La question concerne une personne sujette à des fuites urinaires, notamment en hiver, indépendamment de sa volonté. Cela étant, est-ce que ses ablutions sont rompues ? Doit-elle purifier ses vêtements à chaque fois qu’ils sont souillés par l’urine ?

Réponse de Sheikh Hasanein Mohammad Makhlûf

L’émission d’urine, ne serait-ce qu’une goutte, rompt les ablutions, en vertu du hadith d’Abû Hurayrah selon lequel le Messager de Dieu — paix et bénédictions sur lui — dit : « Dieu n’accepte point la prière de quiconque entre vous a émis (quelque excrément) jusqu’à ce qu’il fasse ses ablutions mineures. » [1] Seulement, si cette émission perdure et se poursuit sans que l’individu ne puisse l’arrêter — symptômes désignés par l’expression « incontinence urinaire » [2] —, cela est considéré comme une excuse ouvrant droit à des dérogations estimées à leur juste valeur, en vertu des règles stipulant que « les nécessités lèvent les interdits » et que « la difficulté entraîne des facilités ».

Le verdict concernant toute personne subissant ce genre d’épreuve — comme des diarrhées, des gaz incontrôlés, des hémorragies nasales chroniques, ou encore une plaie qui ne cesse de saigner — se rapporte au verdict concernant la femme souffrant de métrorragie.

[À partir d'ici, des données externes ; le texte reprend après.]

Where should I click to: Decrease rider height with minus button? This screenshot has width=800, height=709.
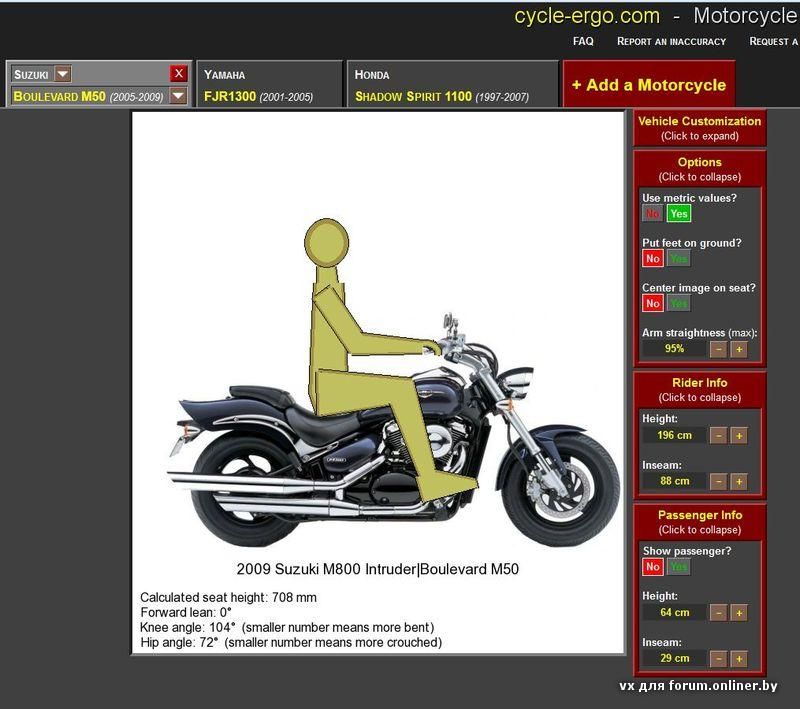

On parle de métrorragie pour une femme dont les saignements durent moins que la durée minimale des menstruations (pour toute femme normalement constituée), ou excédent la durée maximale des lochies, ou excédent à la fois la durée minimale et maximale des menstrues et des lochies dont elle est coutumière, ou en cas de saignements de la femme enceinte ou ménopausée. À ce sujet, les Hanafites sont d’avis que la femme souffrant de métrorragie effectue ses ablutions une fois pour chaque période de prière [3] et non pas pour chaque prière, fût-elle prescrite ou surérogatoire, et qu’elle peut effectuer avec ces ablutions autant de prières qu’elle souhaite, prescrites ou surérogatoires, dans l’intervalle de temps en question. Ses ablutions s’annulent automatiquement à la fin de l’intervalle de temps, selon Abû Hanîfah et Muhammad [4], et elle est tenue de renouveler ses ablutions pour l’intervalle de temps suivant. Il en est de même pour l’incontinence urinaire et les maladies similaires.

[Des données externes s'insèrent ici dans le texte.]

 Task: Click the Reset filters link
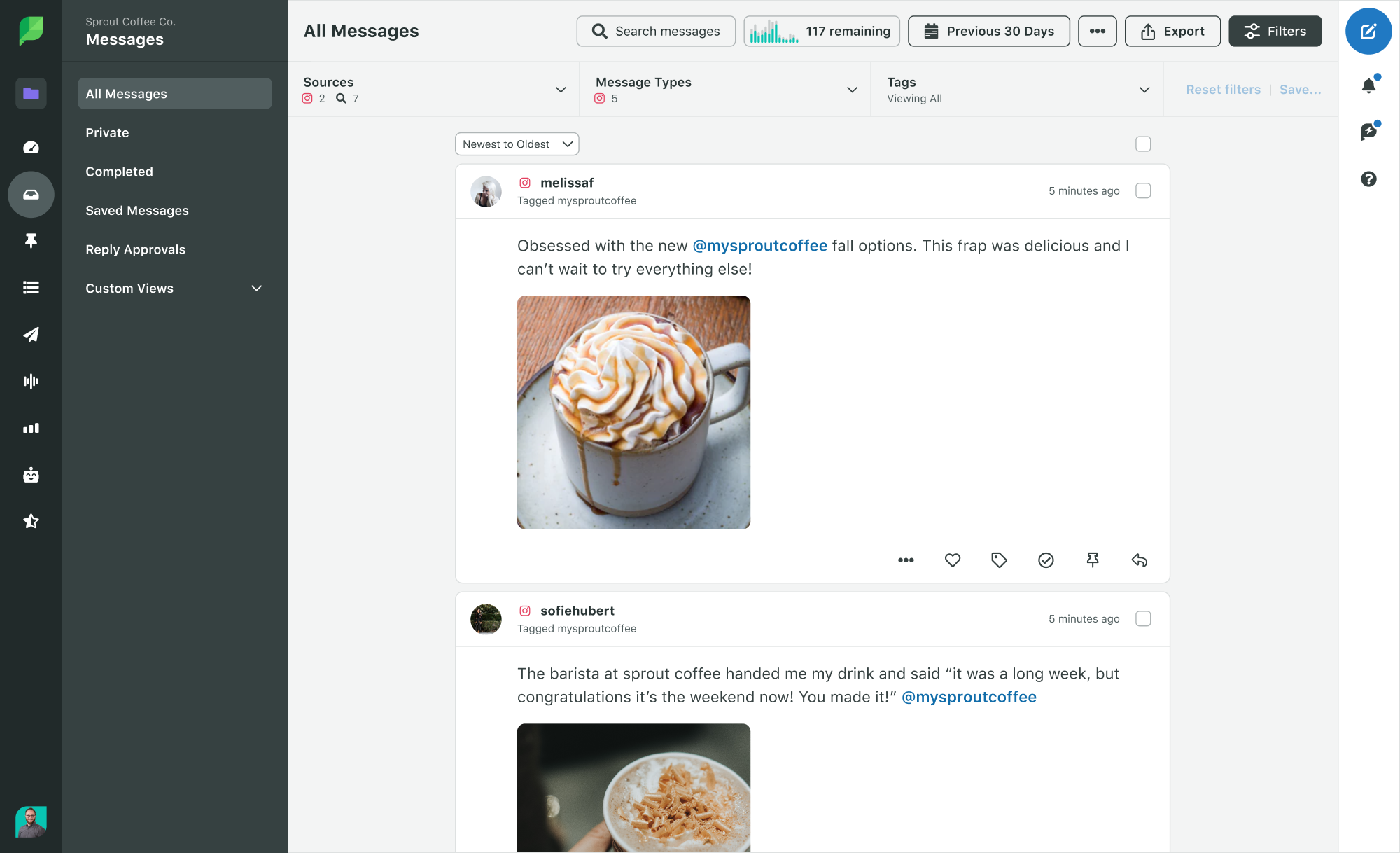(x=1222, y=89)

Pour tenir compte de cette condition initialement, on exige que sa durée couvre entièrement un intervalle de temps de prière, si bien qu’elle ne s’interrompt pas pendant une durée suffisante pour l’accomplissement des ablutions mineures et de la prière. Les courtes interruptions ne sont pas prises en compte. Ensuite, on mesure sa permanence et sa continuité par son occurrence ne serait-ce qu’une fois dans chaque intervalle de prière. On ne considère pas que cette condition s’est interrompue à moins que l’interruption dure un intervalle de prière entier.

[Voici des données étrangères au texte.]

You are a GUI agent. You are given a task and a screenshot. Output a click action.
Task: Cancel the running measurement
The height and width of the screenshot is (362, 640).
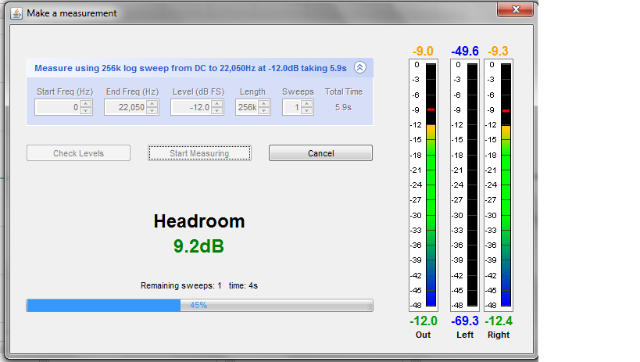click(x=321, y=153)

En ce qui concerne les vêtements souillés dans ces conditions, on dit qu’il n’est pas obligatoire de les laver car les petites quantités d’impureté sont pardonnables. À cet effet, on évalue le peu de quantité d’impureté liquide au volume du creux de la paume, auquel on assimile les grandes quantités en cas de nécessité et parce que l’émission (involontaire) ne rompt pas les ablutions et n’est donc pas considérée comme impure. On dit aussi qu’il faut laver le surplus d’impureté — par rapport au minimum pardonnable — si cela est utile, c’est-à-dire si cela ne se répète pas à chaque fois, sinon on a affaire à une excuse permanente. Ceci correspond à l’opinion retenue par les savants Hanafites et celle jugée correcte par l’auteur des Badâ’iʿ [5]. Ibn Qudâmah le Hanbalite dit dans Ash-Sharh Al-Kabîr ʿAlâ Matn Al-Muqniʿ : « La femme atteinte de métrorragie doit laver son sexe et le bander. Puis, elle effectue les ablutions pour chaque intervalle de prière durant lequel elle accomplit autant de prières qu’elle veut. Il en est de même pour les gens souffrant d’incontinence urinaire, d’épanchement permanent de sécrétions séminales (translucides), de gaz permanents, des blessés dont les plaies ne cessent de saigner, ou les personnes souffrant d’hémorragies nasales chroniques. Il est permis à ces gens de regrouper les prières, de rattraper les prières manquées, et d’accomplir des prières surérogatoires jusqu’à la fin de l’intervalle de prière courant. Si la personne a effectué les ablutions avant l’échéance de la prière [6] et qu’elle est sujette à quelque émission, ses ablutions se rompent. Si elle a effectué les ablutions après l’échéance de la prière, les émissions involontaires survenues ultérieurement ne sont pas prises en considération et sont sans effet sur les ablutions. » Extrait abrégé.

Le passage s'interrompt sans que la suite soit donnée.